I have thought of maybe getting a 50cm Soma Double Cross several times, as the 54.8cm TT doesn't deviate too much from the suggested 55-56cm range (the 52cm's 56.6cm), but then that defies the whole point of the frame fit!

Or, should I get fitted at another shop just to make sure? My private insurance helps a bit if not all.

Thanks!!

CC


----------



## FatTireFred (Jan 31, 2005)

what's the tt on your current bike?


----------



## clarinetcola (Sep 14, 2009)

Hi Fred

I don't have a bike with me atm so that partly complicates the problem as well...


----------



## gobes (Sep 12, 2006)

I'm 5'7" and usually ride 52cm bikes with a top tube of around 530mm. I have relatively longer legs than torso but even still I think that a 55-56cm top tube would be way too long.


----------



## Magdaddy (Feb 23, 2007)

*close to your size too*

5'8" tall-30" inseam, and similar arm length...depending on how you measured.

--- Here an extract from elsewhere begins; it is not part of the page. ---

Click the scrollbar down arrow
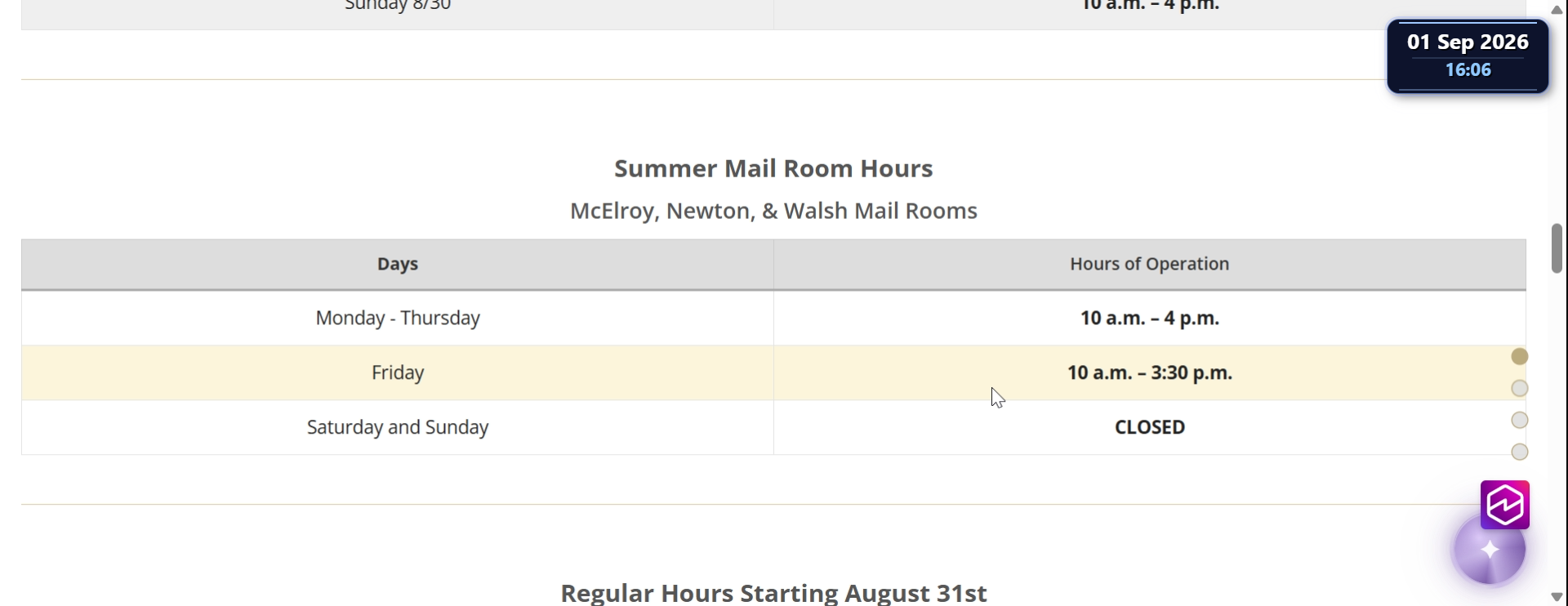 [x=1557, y=597]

I had a pro fit done before I bought my new road bike. My ideal top tube length is 53.5cm. That put me on a small frame Giant road bike, and on a 50cm Salsa Las Cruces crosser I recemtly built.

I put a 100mmx90 degree stem on the Salsa, and the fit is perfect.

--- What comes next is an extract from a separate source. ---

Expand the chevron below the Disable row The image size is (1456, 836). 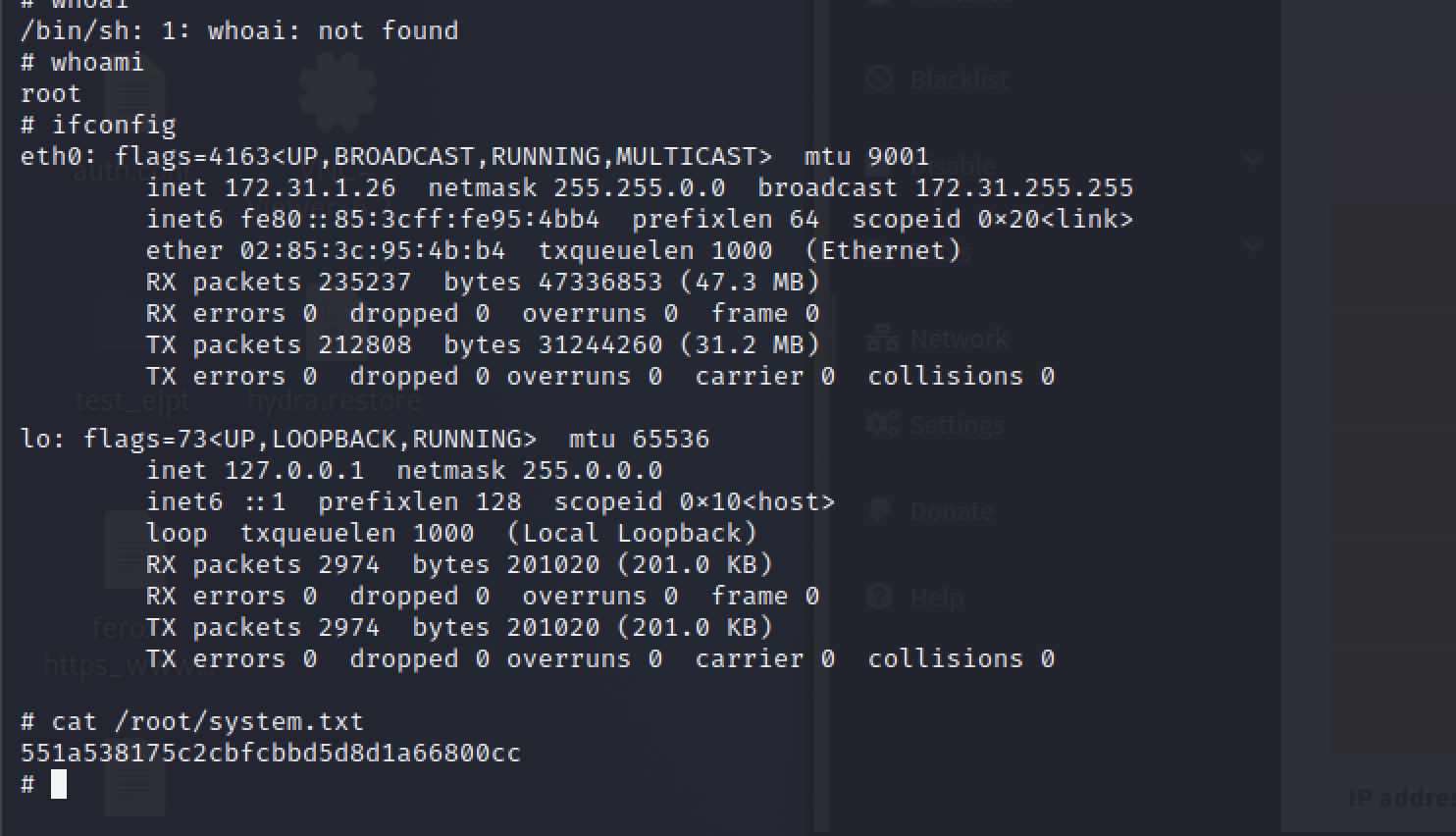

I find it really hard to believe that your ideal TT length is 55-56cm. Besides, for a cross bike, if your ideal is between two sizes, you always go to the smaller..don't you?

This shop isn't trying to sell you what they have in stock are they?

I'd get a second opinion about your ideal TT length. Find out who is the best shop for a fit in your area, and pay for a it if you have too. 

good luck!


----------



## pretender (Sep 18, 2007)

Magdaddy said:


> Besides, for a cross bike, if your ideal is between two sizes, you always go to the smaller..don't you?


No, you don't. You figure out what stem and how many spacers you'd need with each, and make a choice based on that.

5'7" on a 52 or 54 sounds right to me, but I'm just some dude on the internet.


----------



## clarinetcola (Sep 14, 2009)

No Mag, the shop's pretty descent, and I only took the geometries of the two bikes in so I could buy it online. Buying online could save me big bucks here in Australia. There's another bike shop which I first asked about the Surly xcheck, and over the phone they recommended a 50 or 52cm for me instead of a 54cm, which lead to my doubt over the recommended frame size.

Also I put in the measurements that the fitter took into wrench science's fit system, and it gave me an overall reach of 63.25. Would that mean I would be better off getting an approximate TT length of 53 (+100mm stem)?

Frame Size center-to-center: 52 cm
Frame Size center-to-top: 54 cm
Overall Reach: 63.25 cm
Saddle Height: 71.08 cm
Handlebar Width: 42 cm


----------



## clarinetcola (Sep 14, 2009)

Thanks for replying guys! Basically I got fitted to eliminate any doubts I would have about getting the right frame size as this is my first purchase. But the pro fit just made me doubt more about what I really should get!


----------



## Crack Monkey (Apr 19, 2007)

55-56cm TT sounds long for your height, unless you have long monkey arms.

I'm 5'7" and ride a 52cm (C-T) road bike with a 535mm TT and 90mm stem. My cross bike is 49cm (C-C) with a 525mm TT and 90mm stem.

Oddly, every shop I've ever been in initially estimates I'd ride a 54cm. Then, when they put me on rollers and start measuring, they are surprised to find out I need a smaller frame.


----------



## jrm (Dec 23, 2001)

*m 5'8" on a 52cm Soma DC*

running a 100mm stem. I like the geo and the 55.6cm ETT fits well. The only thing i dont like about the soma is the short/low HT. If they took the taller and longer HT of compact geo they d have a major winner in my book.


----------



## intheways (Apr 3, 2006)

I'm 5'8" and ride a 50cm with a 110 stem and it fits perfect. I like a shorter toptube length.


----------